• **Work to complete**
Rewrite the data from the line with "Screen dimensions: 1417x783" up to and including the line with "tap(218, 96)", adding 144 to every coordinate in the answers.

• **Dataset rows**
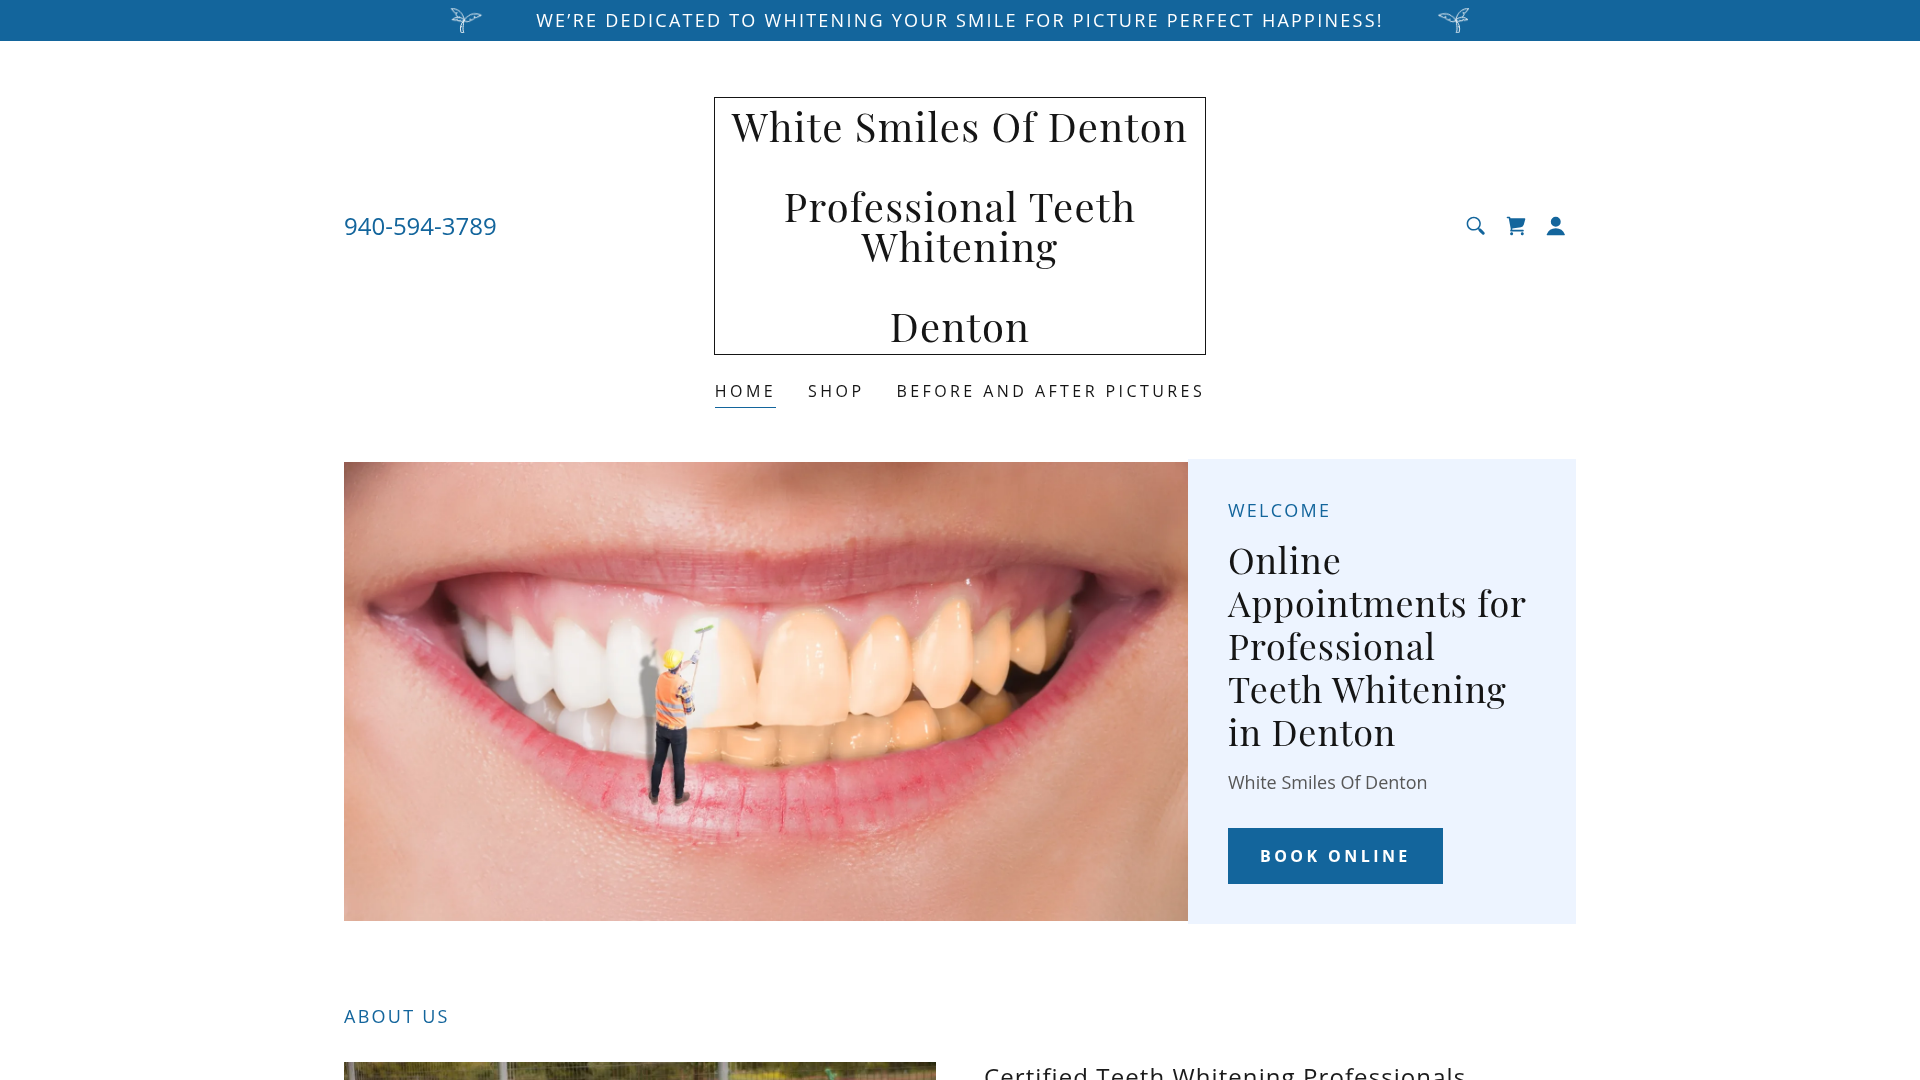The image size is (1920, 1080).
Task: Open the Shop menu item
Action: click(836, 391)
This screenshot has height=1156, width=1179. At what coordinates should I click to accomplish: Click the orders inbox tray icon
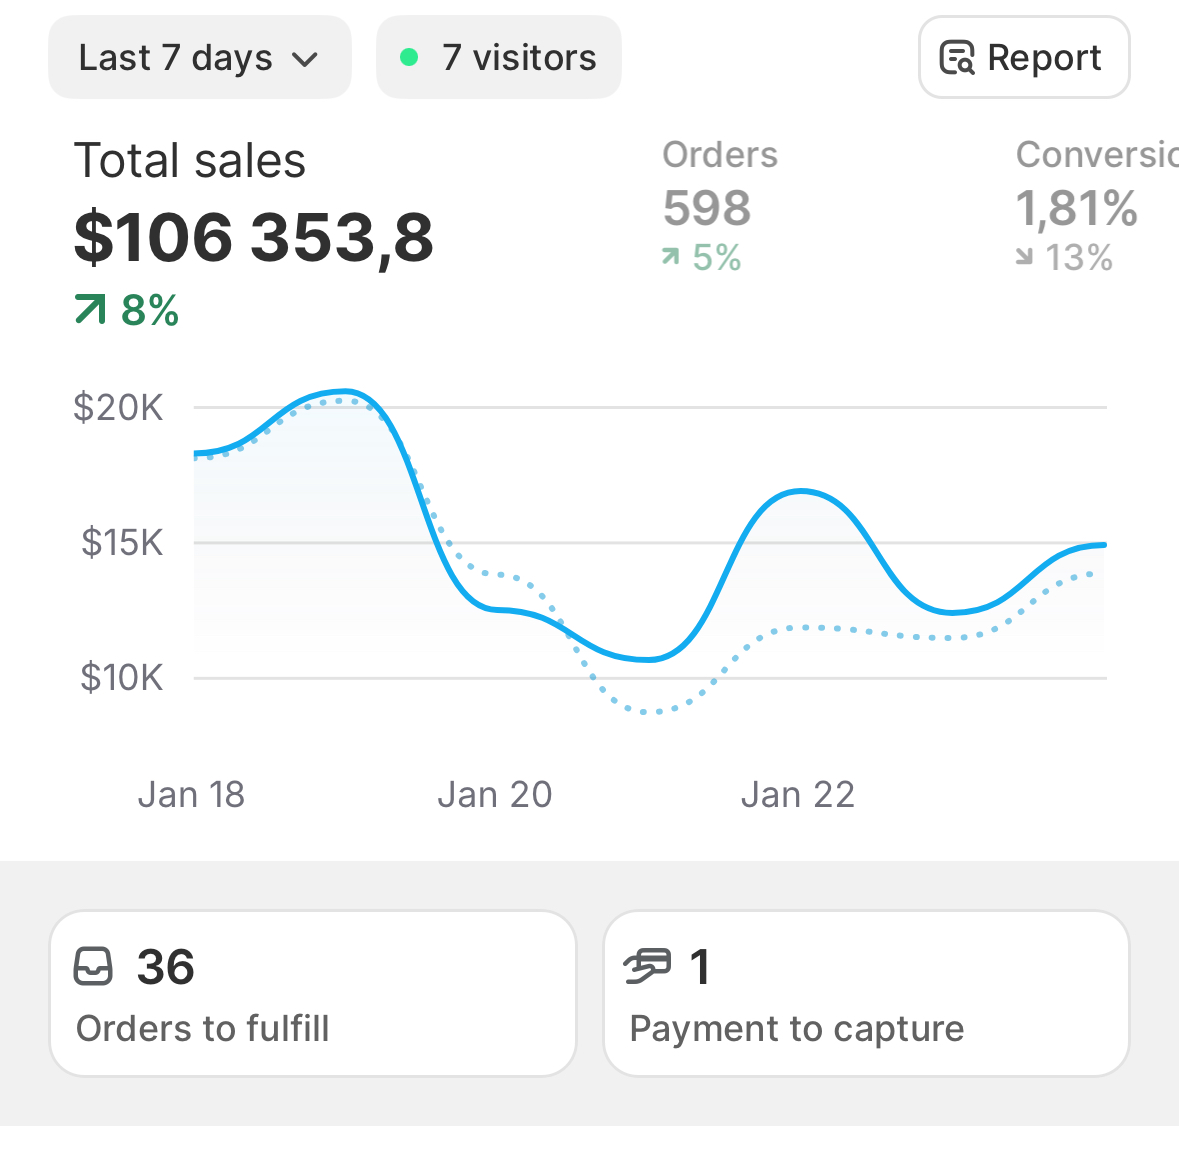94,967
* * *
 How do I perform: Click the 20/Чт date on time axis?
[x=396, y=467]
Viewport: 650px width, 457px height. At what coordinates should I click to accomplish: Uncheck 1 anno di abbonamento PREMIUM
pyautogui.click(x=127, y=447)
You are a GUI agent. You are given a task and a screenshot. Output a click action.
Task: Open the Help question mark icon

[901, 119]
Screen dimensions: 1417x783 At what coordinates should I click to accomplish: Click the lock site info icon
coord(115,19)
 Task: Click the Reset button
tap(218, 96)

• **Finished task**
Screen dimensions: 1417x783 At what coordinates should I click to accomplish: Click the lock site info icon
coord(259,163)
 Task: Click the Reset button
tap(362, 240)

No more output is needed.